Specifically, can it learn to dodge arrow shots and win engagements with fewer units? To test this, and emulate how pro players micro, the agent must follow two limitations:
- Controls all units as a group
- Cap on Actions Per Minute (APM) of 120
Methodology
AoE2 doesn’t have an automated interface to easily control a player via code, so I built a simple custom one in aoe2_game.py using pyautogui. I also created a custom scenario with 6 crossbow units per player in a confined space, and gave the RL agent 89 possible actions to choose from, where 1-88 were to click on a different grid cell, and 89 was do nothing.
I based the reward function on the in-game score since it was possible to check changes in score lead by grabbing pixel colors from the in-game interface, and I assigned a reward of +5 for taking the score lead, and -1 for losing it.

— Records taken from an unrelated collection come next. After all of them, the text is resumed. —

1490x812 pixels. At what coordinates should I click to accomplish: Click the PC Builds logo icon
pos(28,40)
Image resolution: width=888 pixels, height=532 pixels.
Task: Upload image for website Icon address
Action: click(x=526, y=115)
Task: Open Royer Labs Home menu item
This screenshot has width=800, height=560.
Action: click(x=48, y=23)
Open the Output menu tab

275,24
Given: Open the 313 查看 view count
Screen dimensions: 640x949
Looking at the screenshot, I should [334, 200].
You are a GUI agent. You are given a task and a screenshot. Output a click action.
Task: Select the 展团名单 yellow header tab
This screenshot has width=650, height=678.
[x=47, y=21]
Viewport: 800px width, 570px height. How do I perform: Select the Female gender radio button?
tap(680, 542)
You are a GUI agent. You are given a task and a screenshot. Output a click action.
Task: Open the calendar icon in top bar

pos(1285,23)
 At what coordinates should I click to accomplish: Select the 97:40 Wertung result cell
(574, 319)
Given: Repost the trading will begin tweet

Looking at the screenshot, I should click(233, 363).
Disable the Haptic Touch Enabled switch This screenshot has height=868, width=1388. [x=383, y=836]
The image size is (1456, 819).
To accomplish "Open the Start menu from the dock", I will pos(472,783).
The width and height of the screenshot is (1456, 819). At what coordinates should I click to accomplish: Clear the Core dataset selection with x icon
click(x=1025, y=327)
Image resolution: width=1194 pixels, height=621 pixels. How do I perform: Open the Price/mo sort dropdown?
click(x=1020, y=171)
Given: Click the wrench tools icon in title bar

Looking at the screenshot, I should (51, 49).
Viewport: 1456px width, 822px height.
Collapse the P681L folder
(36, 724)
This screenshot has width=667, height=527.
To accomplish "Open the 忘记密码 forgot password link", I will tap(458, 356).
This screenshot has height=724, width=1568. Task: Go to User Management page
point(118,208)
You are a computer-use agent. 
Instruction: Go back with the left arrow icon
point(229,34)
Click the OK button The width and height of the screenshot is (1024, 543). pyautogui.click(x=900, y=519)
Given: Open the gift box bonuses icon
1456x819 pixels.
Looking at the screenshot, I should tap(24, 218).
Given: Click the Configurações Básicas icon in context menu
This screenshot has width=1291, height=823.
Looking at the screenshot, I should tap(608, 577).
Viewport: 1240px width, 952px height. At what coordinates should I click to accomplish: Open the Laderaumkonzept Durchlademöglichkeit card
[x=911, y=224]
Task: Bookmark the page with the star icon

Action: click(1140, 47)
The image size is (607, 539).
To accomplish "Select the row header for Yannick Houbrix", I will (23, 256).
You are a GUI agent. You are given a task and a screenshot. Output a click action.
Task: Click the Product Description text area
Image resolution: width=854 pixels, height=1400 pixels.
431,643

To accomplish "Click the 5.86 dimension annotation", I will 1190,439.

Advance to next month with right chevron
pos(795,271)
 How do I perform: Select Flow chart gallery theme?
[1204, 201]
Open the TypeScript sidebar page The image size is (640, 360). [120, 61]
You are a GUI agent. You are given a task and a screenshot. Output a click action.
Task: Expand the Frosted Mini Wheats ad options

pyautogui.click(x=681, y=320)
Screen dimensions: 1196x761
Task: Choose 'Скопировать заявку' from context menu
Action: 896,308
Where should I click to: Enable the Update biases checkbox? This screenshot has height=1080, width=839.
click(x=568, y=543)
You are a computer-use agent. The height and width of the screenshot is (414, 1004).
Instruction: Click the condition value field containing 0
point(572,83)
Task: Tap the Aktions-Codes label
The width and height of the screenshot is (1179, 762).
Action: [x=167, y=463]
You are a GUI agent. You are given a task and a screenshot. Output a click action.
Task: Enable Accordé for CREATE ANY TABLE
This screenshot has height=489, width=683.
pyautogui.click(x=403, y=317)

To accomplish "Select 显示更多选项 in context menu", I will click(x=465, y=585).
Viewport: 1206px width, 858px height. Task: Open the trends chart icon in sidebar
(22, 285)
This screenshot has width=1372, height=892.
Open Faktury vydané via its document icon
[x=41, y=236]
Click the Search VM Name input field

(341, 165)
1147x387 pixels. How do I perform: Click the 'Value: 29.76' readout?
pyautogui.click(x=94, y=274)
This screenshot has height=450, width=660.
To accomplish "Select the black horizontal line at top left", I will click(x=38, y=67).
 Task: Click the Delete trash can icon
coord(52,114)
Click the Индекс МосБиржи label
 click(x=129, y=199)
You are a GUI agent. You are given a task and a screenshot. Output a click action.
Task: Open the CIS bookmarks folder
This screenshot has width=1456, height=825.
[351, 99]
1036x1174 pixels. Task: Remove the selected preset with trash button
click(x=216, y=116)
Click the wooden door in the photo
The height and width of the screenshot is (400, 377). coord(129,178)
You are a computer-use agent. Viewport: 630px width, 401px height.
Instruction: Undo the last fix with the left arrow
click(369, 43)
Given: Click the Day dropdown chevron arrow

For the input of my model, I wanted to capture movement information while still keeping the input simple, so I took a tip from Andrej Karpathy’s “Pong from Pixels” article on policy gradients, and calculated a difference frame to use as the input. For this I first captured 3 frames of gameplay, downsized each frame, and then calculated the difference frame. Then I finally flattened the image so the final input to the model was a list of 49686 integers representing the difference frame image.
For my model, I implemented a simple multi-layer perceptron policy gradient, using the REINFORCE policy gradient algorithm. REINFORCE is a “Monte-Carlo Policy Gradient” approach, so it is relatively simple to implement, and it updates every episode. This was important for me, as it means the main computation is done AFTER the CPU is no longer being used for running the game. For my policy MLP I used an input layer of 49686 nodes (image size), and an output layer of 89 nodes (action space size). I initially only included 1 hidden layer of size 780, but testing showed that the model struggled to learn and I expanded to 2 hidden layers for the final model.

Results
The model very quickly learned that killing an enemy unit led to a reward, as shown in the demo after 20 training iterations. However, it took much longer to learn to avoid enemy arrow fire.
By the end of training the model learned to focus enemy units and avoid arrow fire, but was not able to completely beat the in-game AI.


From the plot of the average reward vs. training episodes, we can see that the reward quickly increases as the model learns to attack enemy units, and then drops as the model learns to dodge arrows. Then the reward begins to climb again as it becomes more effective at dodging and eliminates more enemy units before losing.

While the RL agent did not manage to completely beat the in-game AI in the end, there are a few reasons for that. For one, the in-game AI does not micro like a human - it controls units individually instead of as a group, which makes it notoriously annoying to micro against. Shot dodging is also more difficult, as multiple shots may come in at the same time, while a human player would use a single group of units, making shots easier to dodge.
Additionally, the other main limiting factor was the number of training episodes. Each training episode was longe and computationally intensive, as both the Aoe2 game and RL agent had to run on the same machine. As the game only ran at a set speed, this meant that 1 episode took ~1 minute of real time, and training all 800 episodes took ~13 hours spread over a total of 5 days. This could be improved by expanding to an Actor-Critic policy gradient method, or by exploring model-based methods with prioritized replay.
In the end, the final agent was still very effective at dodging arrows, even against multiple units. While not quite reaching the pro level, it made a lot of progress but was limited by the number of training episodes. Overall I’m pretty happy with the results, and may revisit this at some point to try and improve it.